◆ **Work instruction**:
Can you return the passage on the 3-partition problem word for word, in full?

◆ **Extracted text**:
+---+

The 3-partition problem is an NP-complete problem in computer science. The problem is to decide whether a given multiset of integers can be partitioned into triples that all have the same sum. More precisely, given a multiset S of n = 3 m positive integers, can S be partitioned into m triplets S1, S2, …, Sm such that the sum of the numbers in each subset is equal? The subsets S1, S2, …, Sm must form a partition of S in the sense that they are disjoint and they cover S. Let B denote the (desired) sum of each subset Si, or equivalently, let the total sum of the numbers in S be m B. The 3-partition problem remains NP-complete when every integer in S is strictly between B/4 and B/2. In this case, each subset Si is forced to consist of exactly three elements (a triple).
The 3-partition problem is similar to the partition problem, which in turn is related to the subset sum problem. In the partition problem, the goal is to partition S into two subsets with equal sum. In 3-partition the goal is to partition S into m subsets (or n/3 subsets), not just two subsets, with equal sum.
The 3-partition problem remains NP-complete even when the integers in S are bounded above by a polynomial in n. In other words, the problem remains NP-complete even when representing the numbers in the input instance in unary. i.e., 3-partition is NP-complete in the strong sense or strongly NP-complete. This property, and 3-partition in general, is useful in many reductions where numbers are naturally represented in unary. In contrast, the partition problem is known to be NP-complete only when the numbers are encoded in binary, and have value exponential in n.

+---+

◆ **Excerpted data**:
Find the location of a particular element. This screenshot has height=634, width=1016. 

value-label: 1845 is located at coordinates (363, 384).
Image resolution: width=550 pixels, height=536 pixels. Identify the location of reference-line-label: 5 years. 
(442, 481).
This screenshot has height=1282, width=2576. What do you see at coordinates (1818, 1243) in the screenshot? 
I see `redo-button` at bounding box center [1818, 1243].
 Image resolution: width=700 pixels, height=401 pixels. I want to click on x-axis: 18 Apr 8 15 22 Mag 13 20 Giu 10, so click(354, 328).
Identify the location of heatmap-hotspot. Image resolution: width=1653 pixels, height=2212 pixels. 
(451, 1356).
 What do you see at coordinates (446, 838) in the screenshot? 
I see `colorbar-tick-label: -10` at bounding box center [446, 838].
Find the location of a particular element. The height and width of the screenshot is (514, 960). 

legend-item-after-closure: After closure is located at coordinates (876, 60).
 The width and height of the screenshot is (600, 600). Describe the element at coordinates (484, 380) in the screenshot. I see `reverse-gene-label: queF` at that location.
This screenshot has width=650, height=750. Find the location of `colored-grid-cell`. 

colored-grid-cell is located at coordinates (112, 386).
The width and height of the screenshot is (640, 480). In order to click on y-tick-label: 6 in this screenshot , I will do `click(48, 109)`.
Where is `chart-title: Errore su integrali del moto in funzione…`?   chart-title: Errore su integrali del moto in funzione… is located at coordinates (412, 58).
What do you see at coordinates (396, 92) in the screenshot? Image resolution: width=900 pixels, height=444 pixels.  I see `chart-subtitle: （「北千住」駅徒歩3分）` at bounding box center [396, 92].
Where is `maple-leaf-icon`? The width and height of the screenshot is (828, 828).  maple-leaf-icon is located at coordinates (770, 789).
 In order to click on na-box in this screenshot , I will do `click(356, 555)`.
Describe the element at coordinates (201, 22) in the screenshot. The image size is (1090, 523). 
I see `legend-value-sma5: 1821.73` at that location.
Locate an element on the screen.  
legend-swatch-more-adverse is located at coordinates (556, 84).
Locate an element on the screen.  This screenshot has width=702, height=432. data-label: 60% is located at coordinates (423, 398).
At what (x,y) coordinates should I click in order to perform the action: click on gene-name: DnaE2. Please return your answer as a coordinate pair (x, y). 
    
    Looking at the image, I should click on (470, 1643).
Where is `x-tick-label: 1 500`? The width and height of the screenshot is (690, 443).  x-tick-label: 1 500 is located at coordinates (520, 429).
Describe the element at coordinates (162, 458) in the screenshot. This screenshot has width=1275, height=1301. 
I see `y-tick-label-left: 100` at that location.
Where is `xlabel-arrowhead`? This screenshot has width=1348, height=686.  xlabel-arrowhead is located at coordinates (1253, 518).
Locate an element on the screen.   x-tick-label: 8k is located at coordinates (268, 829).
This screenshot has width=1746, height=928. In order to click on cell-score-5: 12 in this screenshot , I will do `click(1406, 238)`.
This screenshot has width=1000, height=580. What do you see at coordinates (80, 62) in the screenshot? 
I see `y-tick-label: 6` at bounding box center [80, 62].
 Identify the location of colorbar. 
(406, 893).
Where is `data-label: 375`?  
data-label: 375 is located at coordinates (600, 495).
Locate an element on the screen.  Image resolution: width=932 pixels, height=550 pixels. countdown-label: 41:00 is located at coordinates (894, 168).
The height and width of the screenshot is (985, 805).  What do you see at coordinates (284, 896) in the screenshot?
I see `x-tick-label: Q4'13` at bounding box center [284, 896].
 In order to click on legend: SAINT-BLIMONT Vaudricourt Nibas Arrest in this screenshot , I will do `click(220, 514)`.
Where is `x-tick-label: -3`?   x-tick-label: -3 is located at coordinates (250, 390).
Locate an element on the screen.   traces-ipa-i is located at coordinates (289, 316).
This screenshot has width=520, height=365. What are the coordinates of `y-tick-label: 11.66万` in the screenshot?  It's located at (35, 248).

+---+

◆ **Output of the exercise**:
The 3-partition problem is an NP-complete problem in computer science. The problem is to decide whether a given multiset of integers can be partitioned into triples that all have the same sum. More precisely, given a multiset S of n = 3 m positive integers, can S be partitioned into m triplets S1, S2, …, Sm such that the sum of the numbers in each subset is equal? The subsets S1, S2, …, Sm must form a partition of S in the sense that they are disjoint and they cover S. Let B denote the (desired) sum of each subset Si, or equivalently, let the total sum of the numbers in S be m B. The 3-partition problem remains NP-complete when every integer in S is strictly between B/4 and B/2. In this case, each subset Si is forced to consist of exactly three elements (a triple).
The 3-partition problem is similar to the partition problem, which in turn is related to the subset sum problem. In the partition problem, the goal is to partition S into two subsets with equal sum. In 3-partition the goal is to partition S into m subsets (or n/3 subsets), not just two subsets, with equal sum.
The 3-partition problem remains NP-complete even when the integers in S are bounded above by a polynomial in n. In other words, the problem remains NP-complete even when representing the numbers in the input instance in unary. i.e., 3-partition is NP-complete in the strong sense or strongly NP-complete. This property, and 3-partition in general, is useful in many reductions where numbers are naturally represented in unary. In contrast, the partition problem is known to be NP-complete only when the numbers are encoded in binary, and have value exponential in n.